--- Supplied data ---
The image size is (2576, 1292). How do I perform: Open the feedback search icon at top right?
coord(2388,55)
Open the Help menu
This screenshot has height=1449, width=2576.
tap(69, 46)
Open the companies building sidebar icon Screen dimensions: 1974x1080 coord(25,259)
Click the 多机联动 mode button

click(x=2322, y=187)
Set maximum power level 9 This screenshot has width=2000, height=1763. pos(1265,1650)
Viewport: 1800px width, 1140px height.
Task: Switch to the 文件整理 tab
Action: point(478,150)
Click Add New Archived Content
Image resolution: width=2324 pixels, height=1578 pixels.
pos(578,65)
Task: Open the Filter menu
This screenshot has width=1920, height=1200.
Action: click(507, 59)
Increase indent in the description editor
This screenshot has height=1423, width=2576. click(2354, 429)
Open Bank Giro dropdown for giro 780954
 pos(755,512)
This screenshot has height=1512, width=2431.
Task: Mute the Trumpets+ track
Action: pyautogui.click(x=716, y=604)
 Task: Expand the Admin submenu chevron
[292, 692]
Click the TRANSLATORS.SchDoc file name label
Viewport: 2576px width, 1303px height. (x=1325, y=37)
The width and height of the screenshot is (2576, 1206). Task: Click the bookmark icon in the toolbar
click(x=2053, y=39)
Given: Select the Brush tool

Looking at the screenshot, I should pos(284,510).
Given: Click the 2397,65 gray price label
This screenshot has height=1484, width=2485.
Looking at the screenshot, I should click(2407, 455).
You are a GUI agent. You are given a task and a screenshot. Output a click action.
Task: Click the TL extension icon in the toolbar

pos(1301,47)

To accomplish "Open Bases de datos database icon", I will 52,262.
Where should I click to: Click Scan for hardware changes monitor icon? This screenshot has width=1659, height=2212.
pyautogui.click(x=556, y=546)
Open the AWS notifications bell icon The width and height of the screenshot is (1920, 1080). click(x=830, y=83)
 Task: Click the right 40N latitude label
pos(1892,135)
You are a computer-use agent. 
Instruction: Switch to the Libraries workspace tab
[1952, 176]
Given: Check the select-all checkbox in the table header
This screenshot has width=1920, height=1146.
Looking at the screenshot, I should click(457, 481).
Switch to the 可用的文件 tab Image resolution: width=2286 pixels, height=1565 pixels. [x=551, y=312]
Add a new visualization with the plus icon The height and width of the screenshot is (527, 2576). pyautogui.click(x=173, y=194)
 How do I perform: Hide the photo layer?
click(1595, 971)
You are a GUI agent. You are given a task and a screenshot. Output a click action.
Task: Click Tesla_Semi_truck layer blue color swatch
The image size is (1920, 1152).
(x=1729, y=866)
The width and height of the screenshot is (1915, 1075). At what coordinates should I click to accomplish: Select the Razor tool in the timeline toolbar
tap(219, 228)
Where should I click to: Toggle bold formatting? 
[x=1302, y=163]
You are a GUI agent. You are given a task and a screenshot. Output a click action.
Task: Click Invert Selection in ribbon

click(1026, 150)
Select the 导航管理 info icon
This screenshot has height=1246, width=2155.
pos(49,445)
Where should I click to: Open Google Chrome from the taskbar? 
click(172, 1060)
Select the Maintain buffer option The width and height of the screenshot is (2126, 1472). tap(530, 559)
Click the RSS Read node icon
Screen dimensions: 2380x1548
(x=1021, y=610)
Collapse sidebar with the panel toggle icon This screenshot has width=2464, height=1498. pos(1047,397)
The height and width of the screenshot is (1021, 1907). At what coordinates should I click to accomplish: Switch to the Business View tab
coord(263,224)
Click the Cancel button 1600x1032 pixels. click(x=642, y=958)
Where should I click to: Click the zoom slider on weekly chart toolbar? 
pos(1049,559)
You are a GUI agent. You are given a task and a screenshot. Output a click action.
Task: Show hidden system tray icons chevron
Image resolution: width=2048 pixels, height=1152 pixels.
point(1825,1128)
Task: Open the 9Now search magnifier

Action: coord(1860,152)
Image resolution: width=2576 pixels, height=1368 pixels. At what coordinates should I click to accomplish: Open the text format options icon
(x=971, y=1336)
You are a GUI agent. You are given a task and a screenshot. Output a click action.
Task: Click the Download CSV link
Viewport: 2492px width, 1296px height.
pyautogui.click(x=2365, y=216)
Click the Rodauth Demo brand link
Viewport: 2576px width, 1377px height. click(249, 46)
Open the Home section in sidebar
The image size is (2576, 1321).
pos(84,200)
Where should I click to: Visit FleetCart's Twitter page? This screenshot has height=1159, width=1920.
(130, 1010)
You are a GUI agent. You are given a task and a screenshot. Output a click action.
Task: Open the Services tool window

--- Task ---
Would you set down the full listing exactly as it reads?

--- Expected answer ---
The image size is (2576, 1292). How do I perform: Open the feedback search icon at top right?
coord(2388,55)
Open the Help menu
This screenshot has height=1449, width=2576.
tap(69, 46)
Open the companies building sidebar icon Screen dimensions: 1974x1080 coord(25,259)
Click the 多机联动 mode button

click(x=2322, y=187)
Set maximum power level 9 This screenshot has width=2000, height=1763. pos(1265,1650)
Viewport: 1800px width, 1140px height.
Task: Switch to the 文件整理 tab
Action: point(478,150)
Click Add New Archived Content
Image resolution: width=2324 pixels, height=1578 pixels.
pos(578,65)
Task: Open the Filter menu
This screenshot has width=1920, height=1200.
Action: click(507, 59)
Increase indent in the description editor
This screenshot has height=1423, width=2576. click(2354, 429)
Open Bank Giro dropdown for giro 780954
 pos(755,512)
This screenshot has height=1512, width=2431.
Task: Mute the Trumpets+ track
Action: pyautogui.click(x=716, y=604)
 Task: Expand the Admin submenu chevron
[292, 692]
Click the TRANSLATORS.SchDoc file name label
Viewport: 2576px width, 1303px height. (x=1325, y=37)
The width and height of the screenshot is (2576, 1206). Task: Click the bookmark icon in the toolbar
click(x=2053, y=39)
Given: Select the Brush tool

Looking at the screenshot, I should pos(284,510).
Given: Click the 2397,65 gray price label
This screenshot has height=1484, width=2485.
Looking at the screenshot, I should click(2407, 455).
You are a GUI agent. You are given a task and a screenshot. Output a click action.
Task: Click the TL extension icon in the toolbar

pos(1301,47)

To accomplish "Open Bases de datos database icon", I will 52,262.
Where should I click to: Click Scan for hardware changes monitor icon? This screenshot has width=1659, height=2212.
pyautogui.click(x=556, y=546)
Open the AWS notifications bell icon The width and height of the screenshot is (1920, 1080). click(x=830, y=83)
 Task: Click the right 40N latitude label
pos(1892,135)
You are a computer-use agent. 
Instruction: Switch to the Libraries workspace tab
[1952, 176]
Given: Check the select-all checkbox in the table header
This screenshot has width=1920, height=1146.
Looking at the screenshot, I should click(457, 481).
Switch to the 可用的文件 tab Image resolution: width=2286 pixels, height=1565 pixels. [x=551, y=312]
Add a new visualization with the plus icon The height and width of the screenshot is (527, 2576). pyautogui.click(x=173, y=194)
 How do I perform: Hide the photo layer?
click(1595, 971)
You are a GUI agent. You are given a task and a screenshot. Output a click action.
Task: Click Tesla_Semi_truck layer blue color swatch
The image size is (1920, 1152).
(x=1729, y=866)
The width and height of the screenshot is (1915, 1075). At what coordinates should I click to accomplish: Select the Razor tool in the timeline toolbar
tap(219, 228)
Where should I click to: Toggle bold formatting? 
[x=1302, y=163]
You are a GUI agent. You are given a task and a screenshot. Output a click action.
Task: Click Invert Selection in ribbon

click(1026, 150)
Select the 导航管理 info icon
This screenshot has height=1246, width=2155.
pos(49,445)
Where should I click to: Open Google Chrome from the taskbar? 
click(172, 1060)
Select the Maintain buffer option The width and height of the screenshot is (2126, 1472). tap(530, 559)
Click the RSS Read node icon
Screen dimensions: 2380x1548
(x=1021, y=610)
Collapse sidebar with the panel toggle icon This screenshot has width=2464, height=1498. pos(1047,397)
The height and width of the screenshot is (1021, 1907). At what coordinates should I click to accomplish: Switch to the Business View tab
coord(263,224)
Click the Cancel button 1600x1032 pixels. click(x=642, y=958)
Where should I click to: Click the zoom slider on weekly chart toolbar? 
pos(1049,559)
You are a GUI agent. You are given a task and a screenshot. Output a click action.
Task: Show hidden system tray icons chevron
Image resolution: width=2048 pixels, height=1152 pixels.
point(1825,1128)
Task: Open the 9Now search magnifier

Action: coord(1860,152)
Image resolution: width=2576 pixels, height=1368 pixels. At what coordinates should I click to accomplish: Open the text format options icon
(x=971, y=1336)
You are a GUI agent. You are given a task and a screenshot. Output a click action.
Task: Click the Download CSV link
Viewport: 2492px width, 1296px height.
pyautogui.click(x=2365, y=216)
Click the Rodauth Demo brand link
Viewport: 2576px width, 1377px height. click(249, 46)
Open the Home section in sidebar
The image size is (2576, 1321).
pos(84,200)
Where should I click to: Visit FleetCart's Twitter page? This screenshot has height=1159, width=1920.
(130, 1010)
You are a GUI agent. You are given a task and a screenshot. Output a click action.
Task: Open the Services tool window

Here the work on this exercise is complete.